### Bacaan Tersedia:
━━━━━━━━━━━━━━━━━━━━━━━━━━━━━━

Hal itulah yang menjadi pertimbangan bagi Kejaksaan Negeri Jeneponto untuk menunjuk desa tersebut sebagai desa percontohan untuk melaksanakan kegiatan restorative justice tersebut.

Rakyat News

Mantan Koordinator Pidsus Kejati Sumsel itu menyebutkan bahwa tujuan membangun kampung restorative justice untuk lebih memberikan rasa keadilan di tengah masyarakat dan dalam penerapannya dilakukan secara baik dan profesional.

Jaksa Agung RI bahkan telah menerbitkan Peraturan Kejaksaan Republik Indonesia Nomor 15 tahun 2020 tentang Penghentian Penuntutan Berdasarkan Keadilan Restoratif. Aturan tersebut memungkinkan penuntutan kasus pidana yang ringan tak dilanjutkan apabila memenuhi sejumlah persyaratan.

Dalam Pasal 5 disebutkan bahwa perkara dapat dihentikan apabila tersangka baru pertama kali melakukan tindak pidana dan hanya diancam dengan pidana denda atau pidana penjara tidak lebih dari 5 tahun. Selain itu, nilai barang bukti atau kerugian yang ditimbulkan akibat tindak pidana tidak lebih dari Rp2,5 juta.

Selama ini, upaya penegakan hukum masih mengutamakan aspek kepastian hukum dan legalitas formal dibandingkan dengan keadilan yang substansial bagi masyarakat. Sehingga, banyak masyarakat yang memandang penegakan hukum itu seperti pisau yang tajam ke bawah namun tumpul ke atas, papar Kajari Susanto.

━━━━━━━━━━━━━━━━━━━━━━━━━━━━━━

### Bagian Latihan:
1. Jawab pertanyaan berikut berdasarkan teks tentang keadilan restoratif:
(a) Nomor dan tahun berapa Peraturan Kejaksaan tentang Penghentian Penuntutan Berdasarkan Keadilan Restoratif?
(b) Berapa batas nilai barang bukti atau kerugian menurut Pasal 5?
(c) Siapa yang menunjuk desa tersebut sebagai desa percontohan?
2. Ulangi dengan tepat bagian teks tentang keadilan restoratif, mulai dari "Rakyat News" sampai dengan "dari Rp2,5 juta.".
3. Ubah paragraf dalam teks tentang keadilan restoratif yang diawali "Dalam Pasal 5 disebutkan" menjadi daftar singkat tanpa menghilangkan fakta utamanya.

### Kutipan Sumber:
━━━━━━━━━━━━━━━━━━━━━━━━━━━━━━

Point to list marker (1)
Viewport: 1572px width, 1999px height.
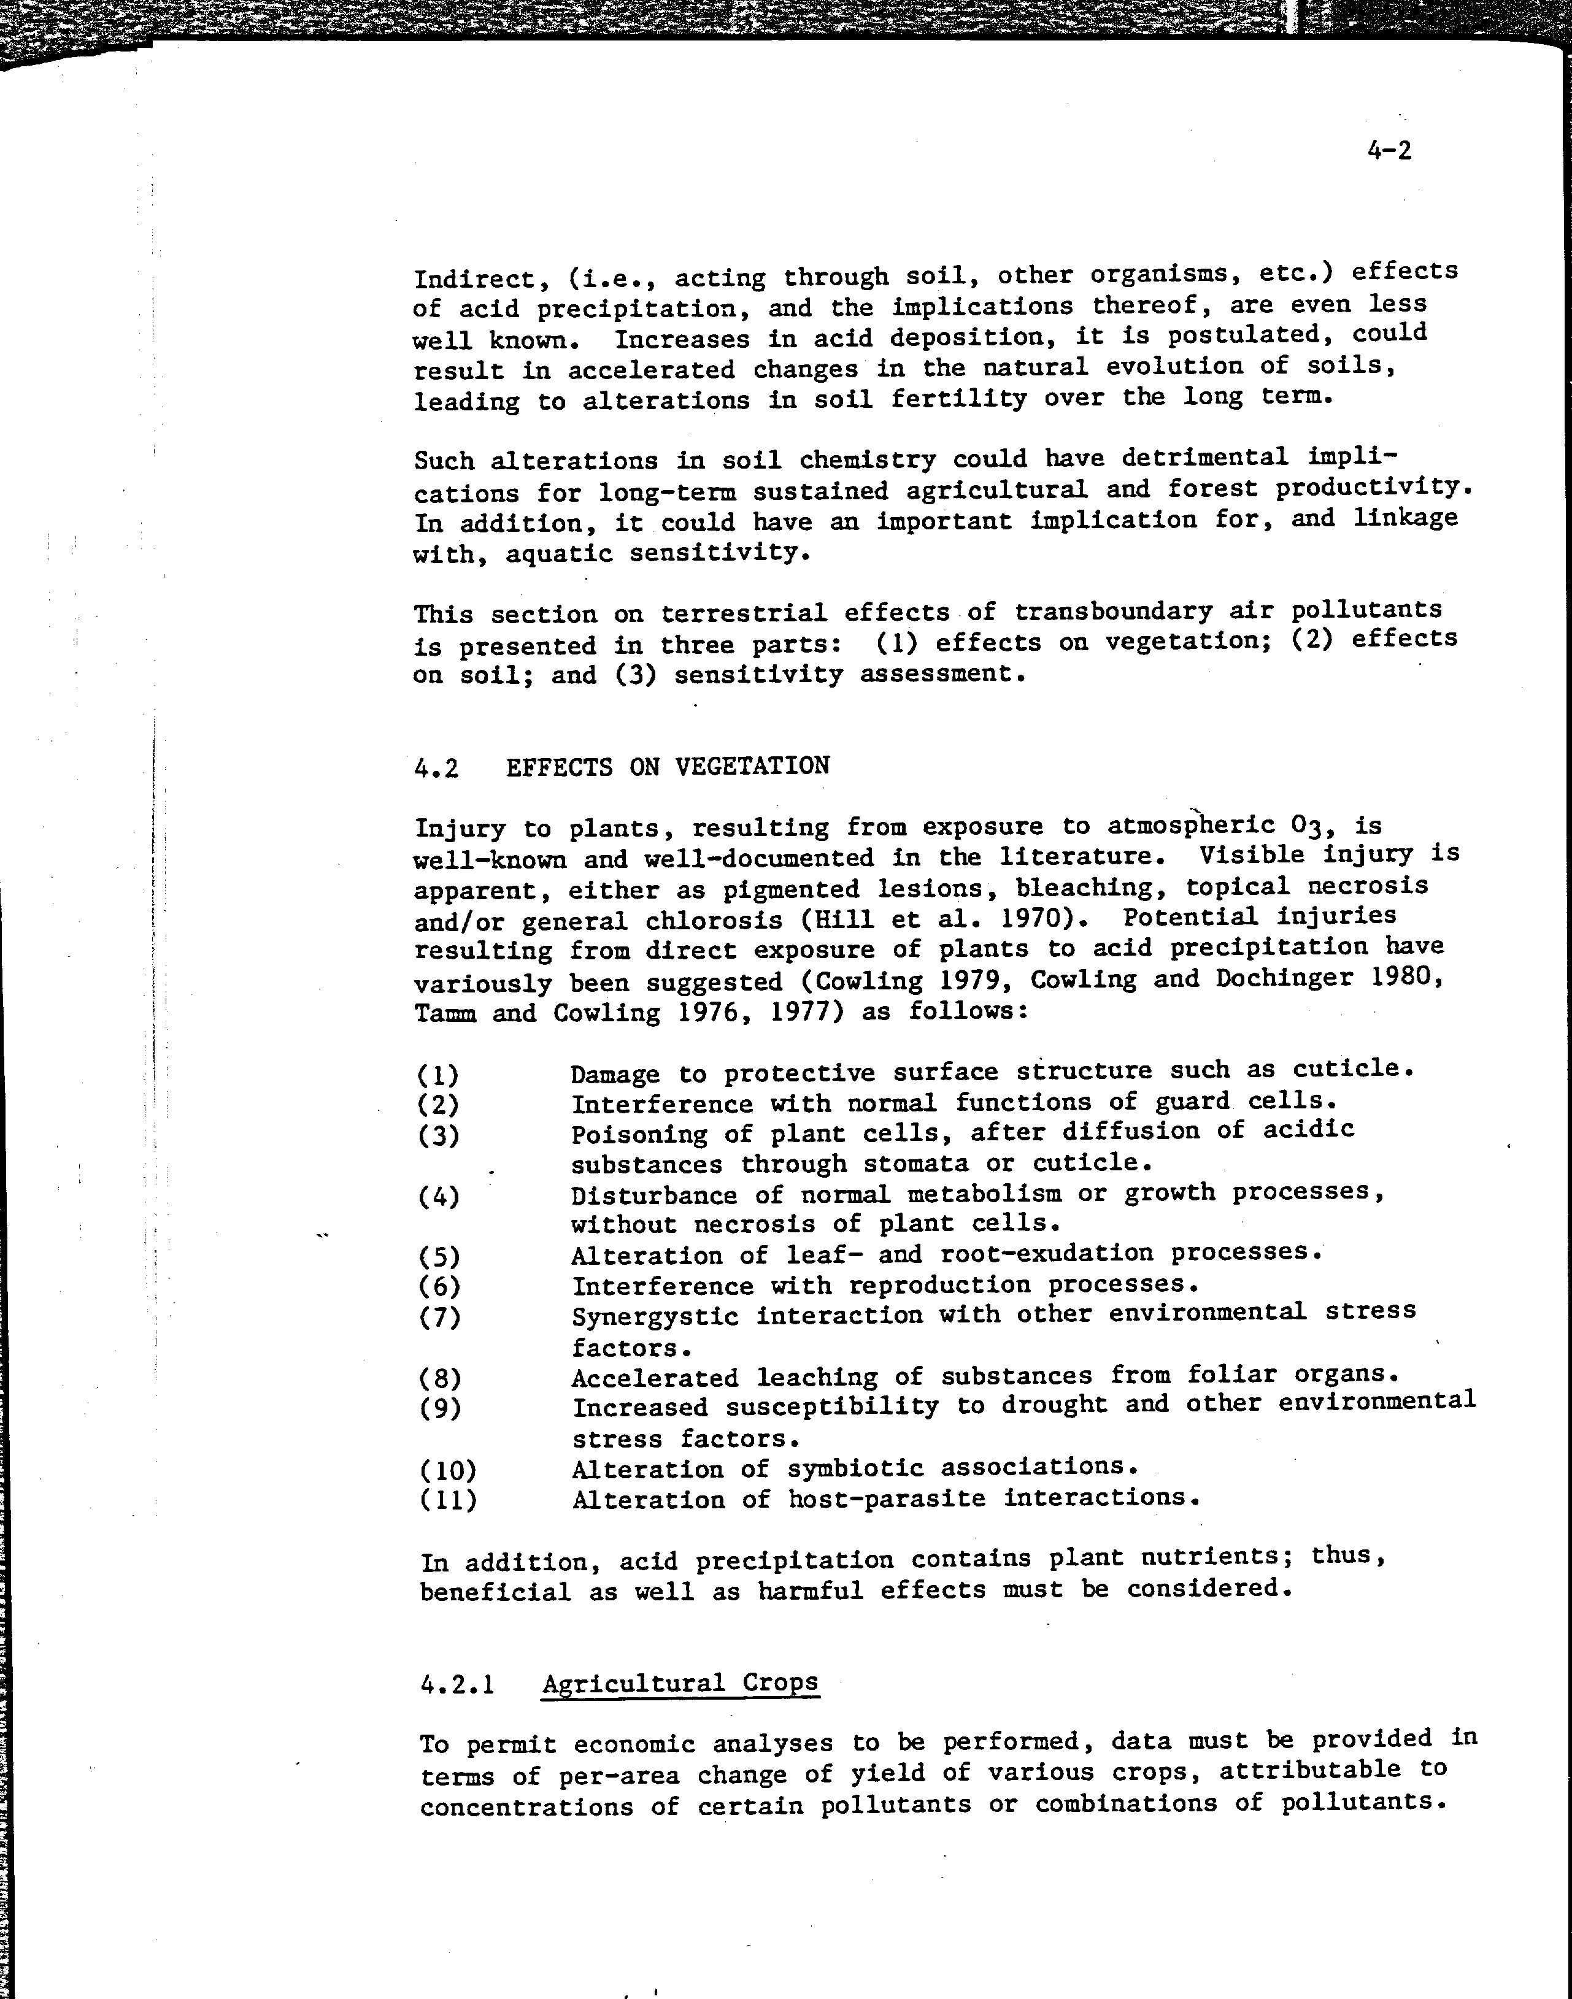point(438,1075)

━━━━━━━━━━━━━━━━━━━━━━━━━━━━━━

### Hasil:
1.
(a) Nomor 15 tahun 2020.
(b) Tidak lebih dari Rp2,5 juta.
(c) Kejaksaan Negeri Jeneponto.

2.
Rakyat News

Mantan Koordinator Pidsus Kejati Sumsel itu menyebutkan bahwa tujuan membangun kampung restorative justice untuk lebih memberikan rasa keadilan di tengah masyarakat dan dalam penerapannya dilakukan secara baik dan profesional.

Jaksa Agung RI bahkan telah menerbitkan Peraturan Kejaksaan Republik Indonesia Nomor 15 tahun 2020 tentang Penghentian Penuntutan Berdasarkan Keadilan Restoratif. Aturan tersebut memungkinkan penuntutan kasus pidana yang ringan tak dilanjutkan apabila memenuhi sejumlah persyaratan.

Dalam Pasal 5 disebutkan bahwa perkara dapat dihentikan apabila tersangka baru pertama kali melakukan tindak pidana dan hanya diancam dengan pidana denda atau pidana penjara tidak lebih dari 5 tahun. Selain itu, nilai barang bukti atau kerugian yang ditimbulkan akibat tindak pidana tidak lebih dari Rp2,5 juta.

3.
Syarat penghentian perkara menurut Pasal 5:
- Tersangka baru pertama kali melakukan tindak pidana.
- Ancaman hukumannya hanya pidana denda atau pidana penjara tidak lebih dari 5 tahun.
- Nilai barang bukti atau kerugian akibat tindak pidana tidak lebih dari Rp2,5 juta.